Mathematical modelling of the action potential of human embryonic stem cell derived cardiomyocytes.

BACKGROUND: Human embryonic stem cell derived cardiomyocytes (hESC-CMs) hold high potential for basic and applied cardiovascular research. The development of a reliable simulation platform able to mimic the functional properties of hESC-CMs would be of considerable value to perform preliminary test complementing in vitro experimentations.

METHODS: We developed the first computational model of hESC-CM action potential by integrating our original electrophysiological recordings of transient-outward, funny, and sodium-calcium exchanger currents and data derived from literature on sodium, calcium and potassium currents in hESC-CMs.

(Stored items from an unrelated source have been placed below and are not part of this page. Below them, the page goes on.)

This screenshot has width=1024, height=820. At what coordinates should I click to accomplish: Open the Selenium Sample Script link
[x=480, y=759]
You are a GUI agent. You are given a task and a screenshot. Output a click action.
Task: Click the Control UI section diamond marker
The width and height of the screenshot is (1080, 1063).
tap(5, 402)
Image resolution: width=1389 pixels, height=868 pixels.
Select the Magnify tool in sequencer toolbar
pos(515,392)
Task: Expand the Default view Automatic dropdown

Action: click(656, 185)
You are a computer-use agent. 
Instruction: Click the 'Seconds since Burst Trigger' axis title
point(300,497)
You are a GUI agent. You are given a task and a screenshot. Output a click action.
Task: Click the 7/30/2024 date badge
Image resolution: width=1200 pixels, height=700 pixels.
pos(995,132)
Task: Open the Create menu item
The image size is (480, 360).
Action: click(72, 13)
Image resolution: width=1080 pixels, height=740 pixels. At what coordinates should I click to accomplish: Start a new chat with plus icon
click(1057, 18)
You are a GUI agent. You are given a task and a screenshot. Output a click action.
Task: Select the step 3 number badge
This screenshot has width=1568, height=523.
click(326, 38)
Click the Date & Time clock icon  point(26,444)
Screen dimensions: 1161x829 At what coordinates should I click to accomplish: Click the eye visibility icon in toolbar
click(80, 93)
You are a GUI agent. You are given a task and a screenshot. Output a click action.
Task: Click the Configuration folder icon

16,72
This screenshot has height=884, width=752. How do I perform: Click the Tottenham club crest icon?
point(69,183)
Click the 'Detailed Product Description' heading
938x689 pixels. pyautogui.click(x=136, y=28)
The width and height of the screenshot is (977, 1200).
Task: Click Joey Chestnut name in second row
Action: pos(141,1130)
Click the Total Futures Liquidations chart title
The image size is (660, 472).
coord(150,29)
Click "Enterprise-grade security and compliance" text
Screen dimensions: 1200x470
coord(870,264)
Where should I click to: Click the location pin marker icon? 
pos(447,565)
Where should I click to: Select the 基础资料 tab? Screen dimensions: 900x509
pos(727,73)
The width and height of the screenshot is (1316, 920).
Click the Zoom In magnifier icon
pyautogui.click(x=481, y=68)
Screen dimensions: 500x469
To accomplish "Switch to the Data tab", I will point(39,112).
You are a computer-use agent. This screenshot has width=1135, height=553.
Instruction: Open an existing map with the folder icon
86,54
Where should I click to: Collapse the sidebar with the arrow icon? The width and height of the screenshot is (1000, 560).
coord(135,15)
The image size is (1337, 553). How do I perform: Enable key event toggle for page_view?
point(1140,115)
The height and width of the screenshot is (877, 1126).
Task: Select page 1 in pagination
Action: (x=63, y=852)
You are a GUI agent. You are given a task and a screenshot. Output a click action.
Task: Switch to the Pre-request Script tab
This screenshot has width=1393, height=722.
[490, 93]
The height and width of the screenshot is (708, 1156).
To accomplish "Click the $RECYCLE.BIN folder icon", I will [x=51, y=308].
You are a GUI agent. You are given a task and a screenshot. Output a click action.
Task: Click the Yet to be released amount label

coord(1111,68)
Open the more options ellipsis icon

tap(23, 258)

RESULTS: The model is able to reproduce basal electrophysiological properties of hESC-CMs at 15 40 days of differentiation (Early stage). Moreover, the model reproduces the modifications occurring through the transition from Early to Late developmental stage (50-110, days of differentiation). After simulated blockade of ionic channels and pumps of the sarcoplasmic reticulum, Ca2+ transient amplitude was decreased by 12% and 33% in Early and Late stage, respectively, suggesting a growing contribution of a functional reticulum during maturation. Finally, as a proof of concept, we tested the effects induced by prototypical channel blockers, namely E4031 and nickel, and their qualitative reproduction by the model.

CONCLUSIONS: This study provides a novel modelling tool that may serve useful to investigate physiological properties of hESC-CMs.